La stucchevole polemica (sempre da Repubblica) fra Alessandra Mussolini e uno dei suoi ex sodali Francesco Storace, che si rinfacciano illegalità gravissime compiute nell'esercizio dei loro diritti di cittadini attivi, più che fare schifo, preoccupa. E preoccupa perché, come abbiamo già detto da queste brevi note, questi personaggi, nel candidarsi a gestire la cosa pubblica (sì, ancora è cosa pubblica) e quindi a garantire il rispetto delle regole che consentono l'agibilità democratica del nostro Paese, non esitano a ricorrere a bassezze ed illegalità di ogni misura. Pensiamo cosa potranno combinare quando avranno sotto le grinfie appalti e miliardi pubblici.
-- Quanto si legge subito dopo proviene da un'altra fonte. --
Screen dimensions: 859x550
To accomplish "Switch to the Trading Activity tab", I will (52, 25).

Tralasciamo il leit motiv secondo cui le destre sarebbero unite, mentre il centrosinistra ogni volta che discute sarebbe dilaniato da divisioni insanabili...
Salendo in importanza, rileviamo fra le notizie di oggi che l'Italia è al 19° posto su 30 per il livello dei salari e degli stipendi di dei lavoratori (Rassegna sindacale). Guardando le tabelle ci accorgiamo che in Paesi come la Corea i lavoratori guadagnano più che da noi, e con l'Australia, che guida la classifica, la differenza è di 9.000 € all'anno (un milione e mezzo al mese di vecchie lire). Gran Bretagna, Francia, Germania, sono tutti nettamente al di sopra, ed hanno in più una disoccupazione molto, molto più bassa. Lavorano più cittadini, e guadagnano pure di più. Chissà se Maroni legge queste tabelle, che non sono dei sindacati ma di fonte Ocse.
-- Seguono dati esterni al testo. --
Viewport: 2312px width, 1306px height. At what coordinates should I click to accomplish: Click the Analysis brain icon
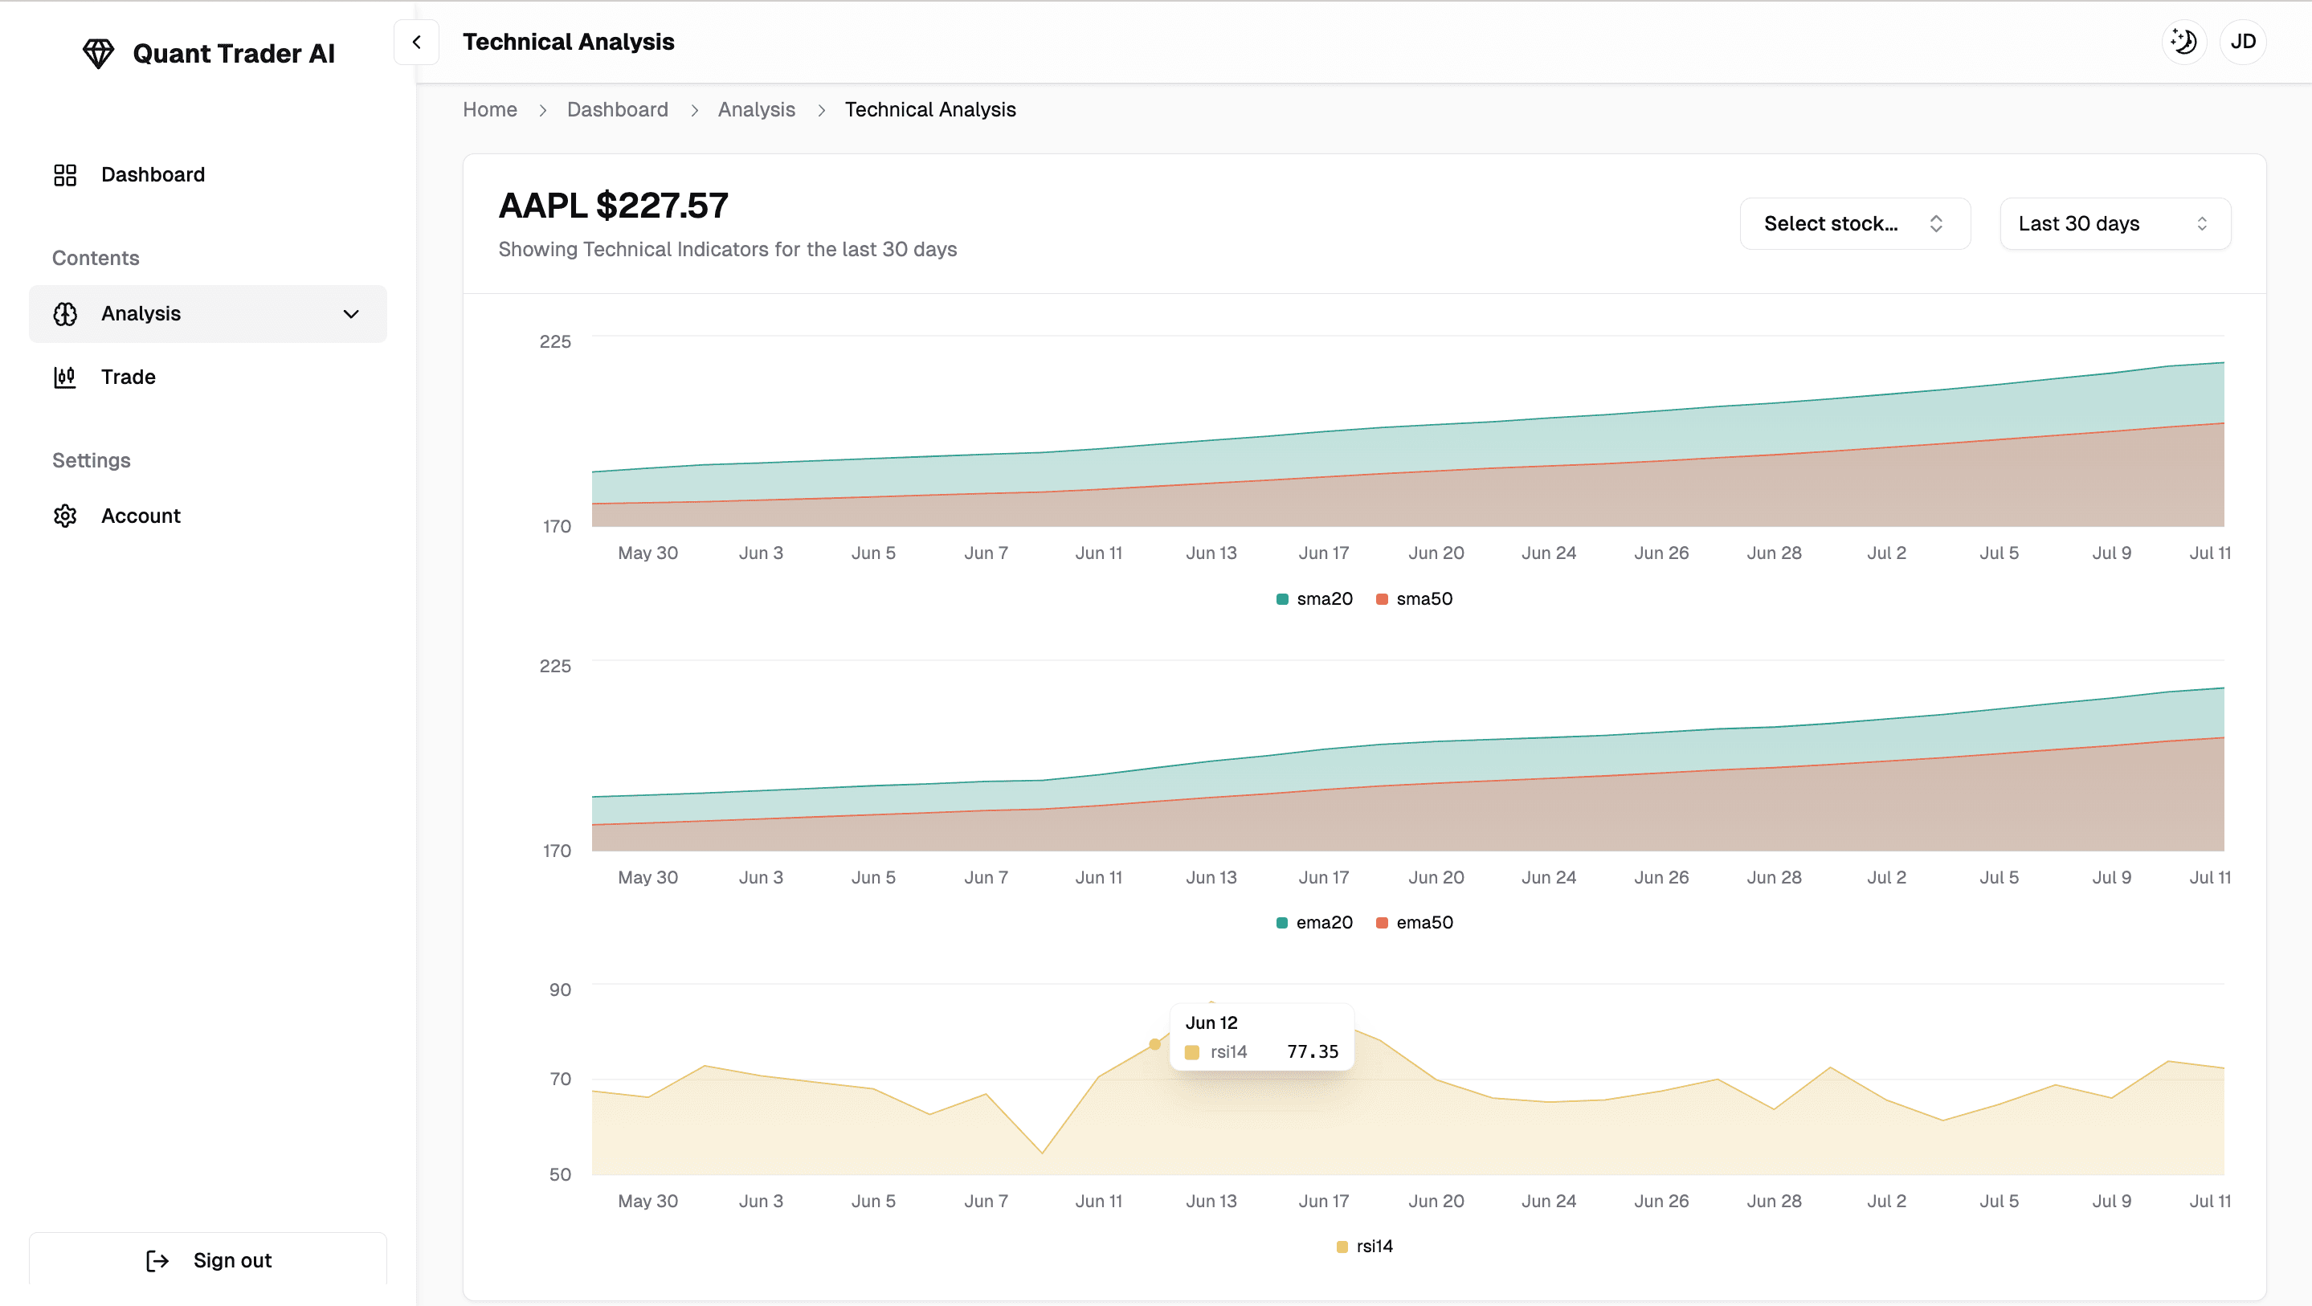pos(65,313)
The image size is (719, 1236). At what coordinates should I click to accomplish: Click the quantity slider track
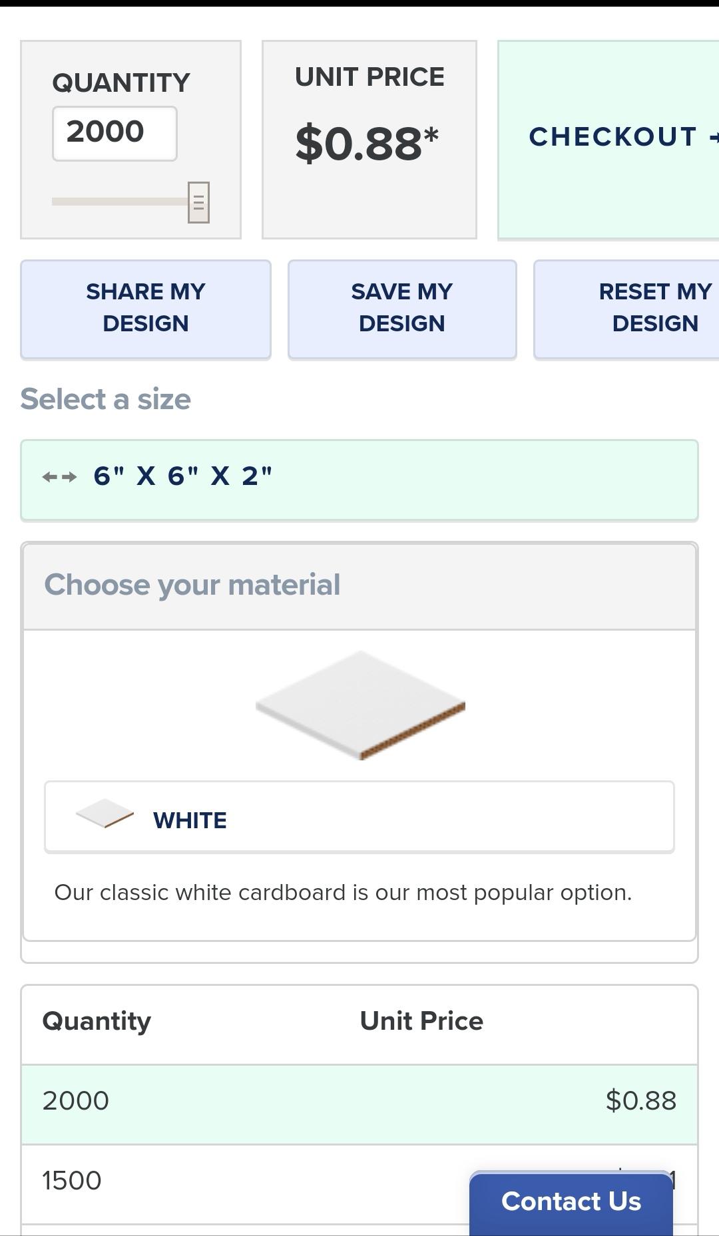coord(120,202)
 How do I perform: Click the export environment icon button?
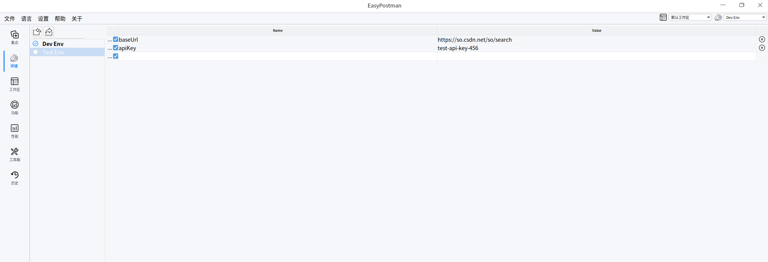(49, 32)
In compenso, leggiamo che la benzina costa in modo diverso nelle diverse città italiane, con differenze che arrivano a dieci € per un pieno.
Ma la vergogna assoluta si tocca, come cittadini italiani, quando si legge che la media dei parti cesarei in Italia è ormai oltre il 35% del totale, a fronte di un livello del 10-15% considerato fisiologico dall'Organizzazione Mondiale della Sanità (OMS) (la Repubblica).
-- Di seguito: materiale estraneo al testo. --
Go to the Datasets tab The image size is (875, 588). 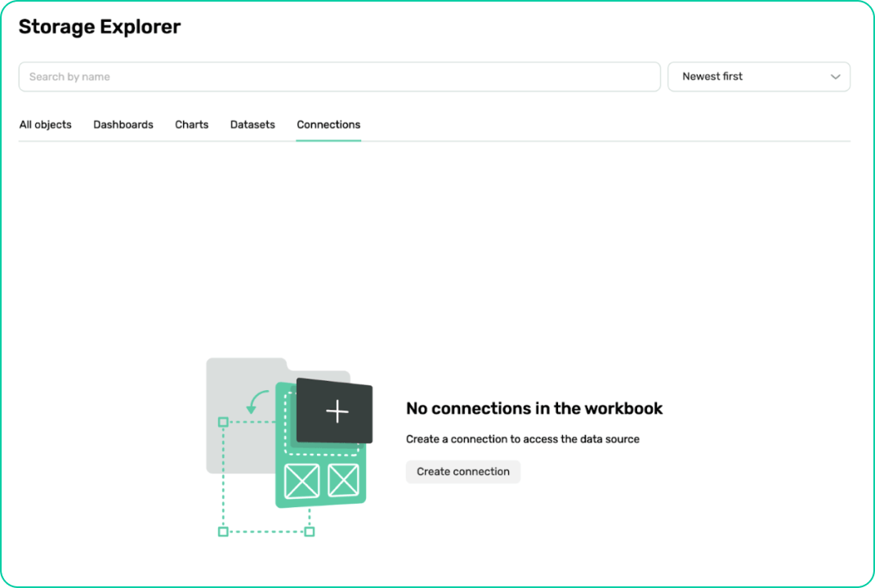click(252, 124)
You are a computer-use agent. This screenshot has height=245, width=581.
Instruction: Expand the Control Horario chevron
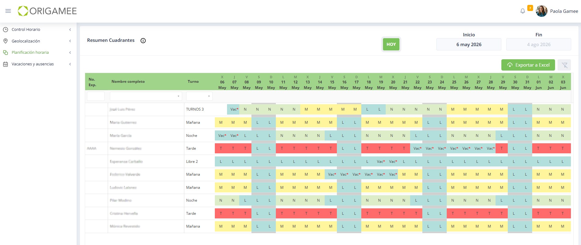tap(70, 30)
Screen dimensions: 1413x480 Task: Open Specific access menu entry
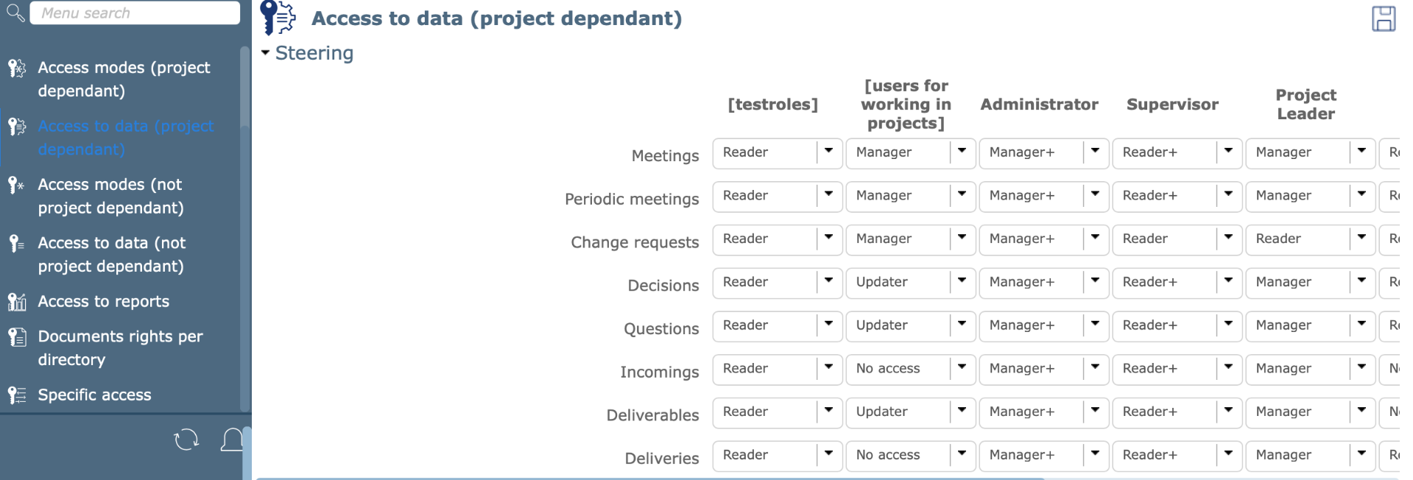coord(94,395)
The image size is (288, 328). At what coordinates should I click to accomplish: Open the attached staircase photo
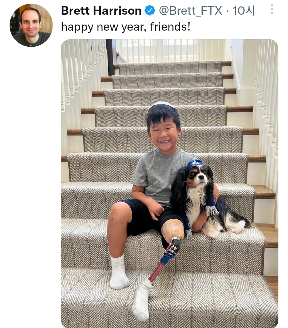(x=170, y=183)
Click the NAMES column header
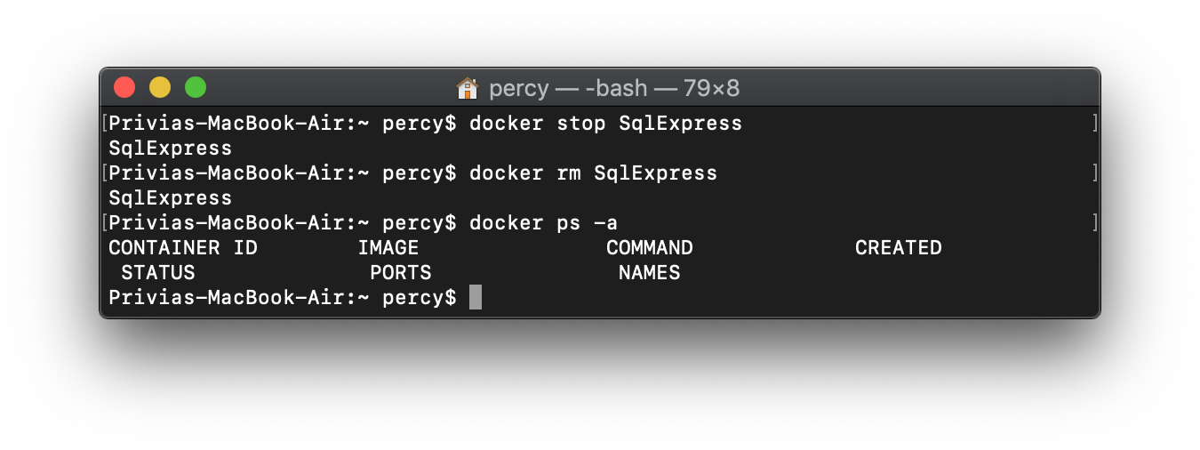1200x450 pixels. tap(649, 272)
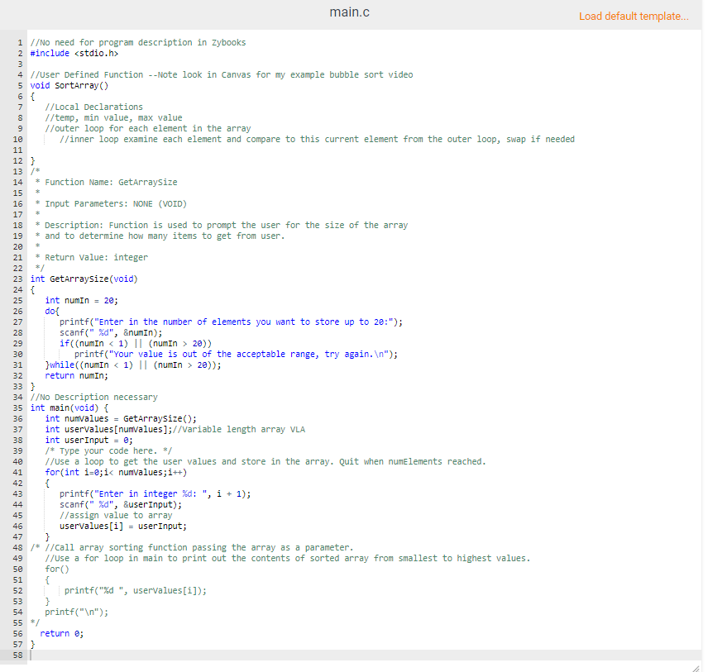This screenshot has width=708, height=672.
Task: Click the return 0 statement
Action: (x=59, y=633)
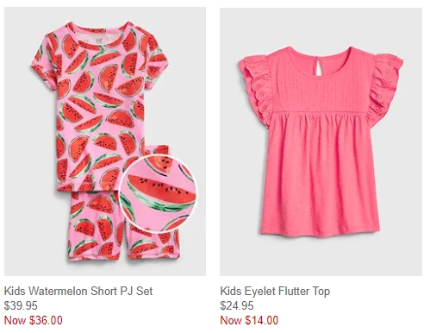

Considerando che nelle strutture private si raggiungono punte dell'88%, si può ipotizzare (naturalmente da verificare) che tutto sommato nelle strutture pubbliche vi sia ancora una buona attenzione alla salute della donna e del bambino, pure se a seguito dell'aziendalizzazione delle vecchie USL il ragionamento commerciale si è insinuato anche nel pubblico. Perché fare un cesareo, oltre che rappresentare una fatica molto meno gravosa per i medici, significa anche un guadagno economico per l'Azienda che lo effettua.
Potremmo continuare, ma non sopportiamo l'idea di passare per disfattisti, per criticoni senza amor di patria, e quindi ci limitiamo a dire che questi segnali, alcuni fortissimi, altri più "colorati", ci costringono a prendere atto di un fallimento epocale (questo sì, altro che le finanziarie di Berlusconi) delle politiche liberiste di un governo che quando non è pericoloso è inetto. La classe dominante di oggi, che spesso non è neanche rappresentativa di inetressi di classe veri, basta vedere che Confindustria non si fida di loro e si oppone alle loro scelte in materia di diritto del lavoro, di economia e di politica industriale, è semplicemente ceto politico. Essa è cioè completamente scollegata dagli interessi veri della nazione e del popolo, che cerca di addormentare con parate propagandistiche e televisioni ultracompiacenti. E' preoccupata solo di mantenere posizioni di potere che le consentono di continuare indisturbata le grandi manovre della corruzione e dell'occupazione della democrazia a favore del malaffare.
Abbiamo il dovere civico di disturbarla, invece, e di cercare vie nuove per ripristinare le condizioni di vita democratica e di dignità civile nel nostro Paese.